International cooperation keeping people safe
Governments also have a huge role to play in keeping us safe. Euronews spoke to Air Commodore Mark Biggadike, who was the UK Senior Representative for the FIFA World Cup 2022, and Captain Talal Burshaid from the Qatari Emiri Air Force to find out how teamwork between different countries helped everyone stay safe during last year's FIFA World Cup in Qatar.
"Bringing in the other partner nations the United States, Italy, France, Turkey and Pakistan as a group we worked extremely well together. Qatar were very welcoming and open and I think that really helped in establishing a very effective security operation, keeping the event safe, secure and successful," said Air Commodore Mark Biggadike.
"I think the military, particularly the royal air force has always had a close relationship with business and technology specifically. So, I see that only increasing as we get more complex technologies and we incorporate those into our assets. I think defence engagement is a growth area for us, we are very keen as [the] UK to work with our international allies and partners on these sorts of projects so I think it’s only going in one direction."
"Over many years we collaborated and worked with a number of global security partners to ensure we would be ready to host the World Cup and now it has successfully passed, all of the knowledge sharing that occurred and the experiences that were also shared will always be applied in future references in hosting any global events and any sporting events," explained Captain Talal Burshaid.
Cyber security for the public
It’s not only big businesses and governments that need to adapt to the challenges of cybersecurity. In the modern-day virtual world, members of the public also must take precautions in order to ensure they are safe whilst they surf the net.

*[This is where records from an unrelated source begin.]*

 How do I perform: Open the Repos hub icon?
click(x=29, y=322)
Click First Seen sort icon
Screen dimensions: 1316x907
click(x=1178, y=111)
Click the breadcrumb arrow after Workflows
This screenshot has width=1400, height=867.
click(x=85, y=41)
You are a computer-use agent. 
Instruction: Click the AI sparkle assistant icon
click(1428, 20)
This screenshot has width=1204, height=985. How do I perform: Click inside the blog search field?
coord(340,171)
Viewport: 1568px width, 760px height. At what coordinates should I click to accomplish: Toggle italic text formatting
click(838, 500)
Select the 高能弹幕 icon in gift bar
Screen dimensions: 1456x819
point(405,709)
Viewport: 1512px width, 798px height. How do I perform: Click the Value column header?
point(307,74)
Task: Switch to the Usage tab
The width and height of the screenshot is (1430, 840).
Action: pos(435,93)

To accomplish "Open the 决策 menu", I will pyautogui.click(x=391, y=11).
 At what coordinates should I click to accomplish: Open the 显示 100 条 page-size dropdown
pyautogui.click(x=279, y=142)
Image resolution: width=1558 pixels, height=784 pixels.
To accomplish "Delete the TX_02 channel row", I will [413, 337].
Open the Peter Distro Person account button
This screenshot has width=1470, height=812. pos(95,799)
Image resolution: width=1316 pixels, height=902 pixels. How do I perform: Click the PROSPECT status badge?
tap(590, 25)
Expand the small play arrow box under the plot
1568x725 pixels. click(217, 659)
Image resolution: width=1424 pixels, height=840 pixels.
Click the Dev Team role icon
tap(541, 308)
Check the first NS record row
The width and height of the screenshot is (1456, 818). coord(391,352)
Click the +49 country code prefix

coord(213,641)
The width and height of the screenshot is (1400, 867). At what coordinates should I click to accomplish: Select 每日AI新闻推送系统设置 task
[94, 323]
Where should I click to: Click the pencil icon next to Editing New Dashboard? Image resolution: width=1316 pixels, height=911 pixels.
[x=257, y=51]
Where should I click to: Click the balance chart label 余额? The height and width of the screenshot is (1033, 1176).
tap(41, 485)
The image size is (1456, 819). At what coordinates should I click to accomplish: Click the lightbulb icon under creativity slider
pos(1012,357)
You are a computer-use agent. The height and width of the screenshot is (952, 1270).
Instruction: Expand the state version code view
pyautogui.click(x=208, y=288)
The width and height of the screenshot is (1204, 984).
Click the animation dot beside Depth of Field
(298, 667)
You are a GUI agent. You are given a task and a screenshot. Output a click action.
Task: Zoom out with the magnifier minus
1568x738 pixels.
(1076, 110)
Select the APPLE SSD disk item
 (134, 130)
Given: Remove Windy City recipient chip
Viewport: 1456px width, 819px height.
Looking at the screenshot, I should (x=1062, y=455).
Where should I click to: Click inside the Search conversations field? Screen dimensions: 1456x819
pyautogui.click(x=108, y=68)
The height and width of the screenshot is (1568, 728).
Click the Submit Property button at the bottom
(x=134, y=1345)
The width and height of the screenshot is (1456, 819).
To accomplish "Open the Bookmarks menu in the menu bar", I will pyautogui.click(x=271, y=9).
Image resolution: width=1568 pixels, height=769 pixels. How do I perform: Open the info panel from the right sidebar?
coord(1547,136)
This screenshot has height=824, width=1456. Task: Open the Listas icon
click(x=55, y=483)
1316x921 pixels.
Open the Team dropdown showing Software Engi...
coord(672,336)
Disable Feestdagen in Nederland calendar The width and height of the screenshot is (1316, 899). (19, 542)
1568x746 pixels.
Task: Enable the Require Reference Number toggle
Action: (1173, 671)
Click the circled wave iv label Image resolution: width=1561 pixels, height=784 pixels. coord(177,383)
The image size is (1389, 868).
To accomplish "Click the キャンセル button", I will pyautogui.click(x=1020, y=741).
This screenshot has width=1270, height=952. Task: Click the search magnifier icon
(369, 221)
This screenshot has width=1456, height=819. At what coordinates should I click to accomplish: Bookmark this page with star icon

Laurie Maclachlan from the multibillion-dollar tech company, Launch Darkly, told Euronews that even though people might be concerned, there is a huge amount of security protocol in place to combat these problems.
"I think they are quite right to be concerned, absolutely. But I think with the evolution of the cloud has come the introduction of a huge number of different safety checks and protocols – adherence to data protection laws for example. They still have a choice. They certainly don’t need to consume all of their services. Certainly, if 94% of all businesses are using the cloud, that tells you there is a huge amount of safety built into everything which is delivered by the cloud," Laurie Maclachlan explained.
The business of keeping us safe is booming. Decisions about our safety whether in the corporate boardroom or the cockpit of an aircraft are being made with millions of data simultaneously. It's this state of constant connection that creates the commercial opportunity - but with 5 billion people now protected by some kind of data regulation - scrutiny of those we trust to keep us safe has never been greater.
Business in 60 seconds
Pharmaceutical giant, Johnson & Johnson, is set to publish its first quarterly earnings of 2023. In the aftermath of the Covid-19 pandemic, pharmaceutical companies are seeking alternative methods of keeping revenue high – with Johnson and Johnson pinning hopes on a new drug to treat the Dengue virus which if successful, could be ground-breaking in tackling the disease.
From Pharma Giants to Banking giants, JP Morgan is also set to unveil their first quarterly results of the year. The American banking behemoth will publish its results during a time of concern for the US banking system with the collapse of SVB.
And will it be refreshing news for Coca-Cola shareholders as they meet this week for their first annual conference of the year? The soft drink company is preparing to release their quarterly results after a strong finish to 2022. Their shareholders will be hoping that their stock market performance continues to sparkle.